740.0011 European War 1939/23808: Telegram

The Ambassador in the Soviet Union (Standley) to the Secretary of State

713. On previous occasions important developments in Soviet foreign affairs, such as the Molotov visit to London and Washington, have inevitably been followed by mass meetings at factories and farms throughout the Soviet Union at which expressions of approval of the foreign policies of the Kremlin are voiced. In addition the press has usually followed the same policy by carrying laudatory articles and editorials, as well as voluminous favorable foreign news despatches on the event in question.

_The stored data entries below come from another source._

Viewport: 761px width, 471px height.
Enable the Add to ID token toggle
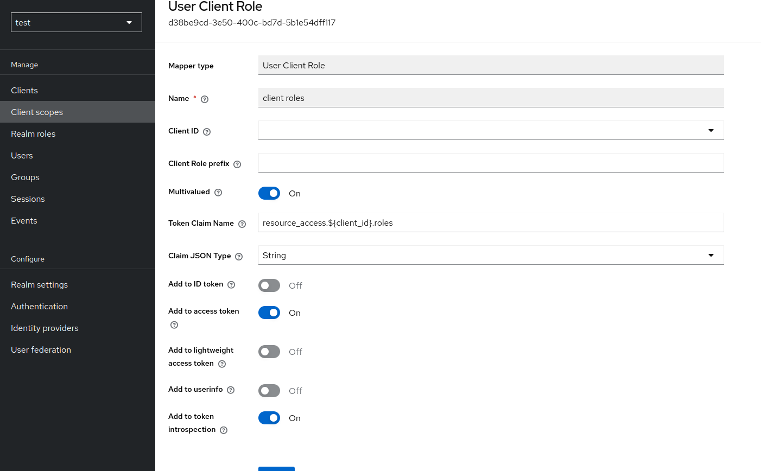[x=269, y=284]
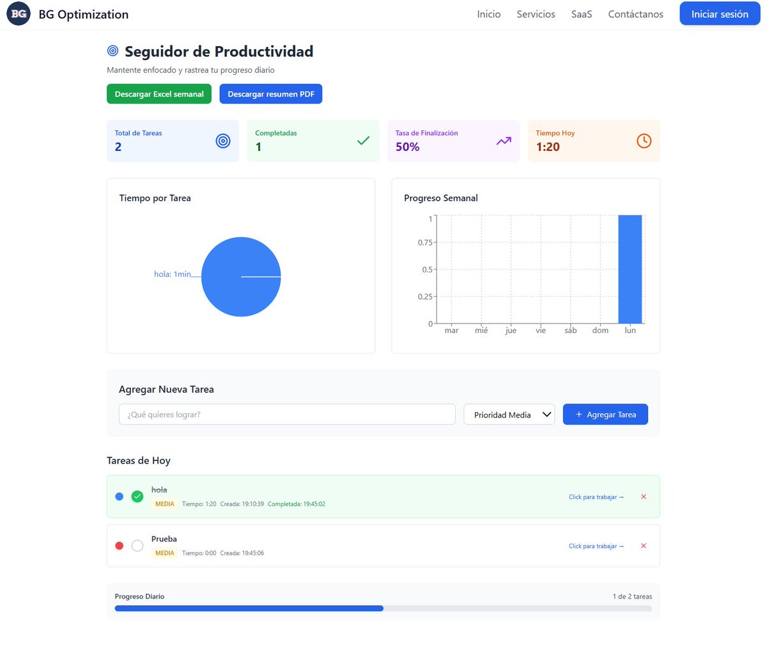
Task: Click the green checkmark icon on Completadas card
Action: click(363, 140)
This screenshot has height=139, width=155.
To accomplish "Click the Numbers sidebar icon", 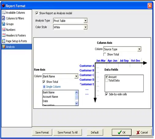I will click(x=3, y=30).
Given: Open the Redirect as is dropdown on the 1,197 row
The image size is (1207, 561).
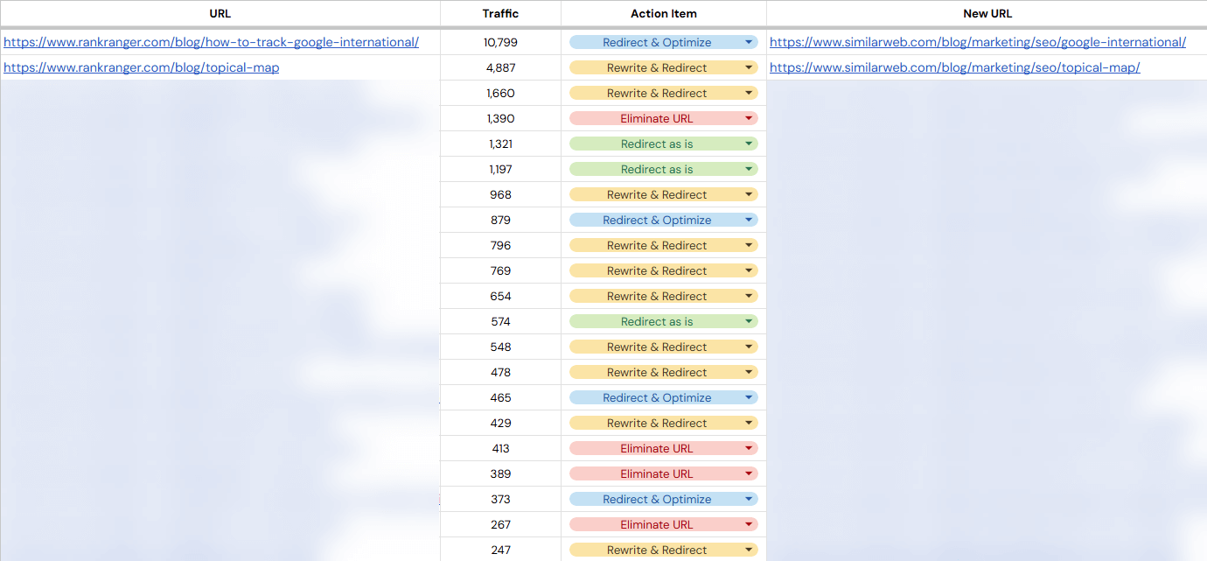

There has been no such reaction to the Churchill negotiations. The editorials which appeared in Izvestiya and Pravda on the day the official communiqué was published were lukewarm [and unenthu-?] siastic in character. No editorial comment appeared in such important publications as Red Star, Trud, or Komsolskuya [Komsomolskaya Pravda] and no additional editorial comment has subsequently appeared in the press.

The foreign news despatches on the negotiations have been confined to several small items from England and the United States whereas considerable coverage continues to be given to popular demands in England and the United States for the creation of a second front. To date no mention in the Soviet press has been made of mass meetings to discuss and pass on the negotiations.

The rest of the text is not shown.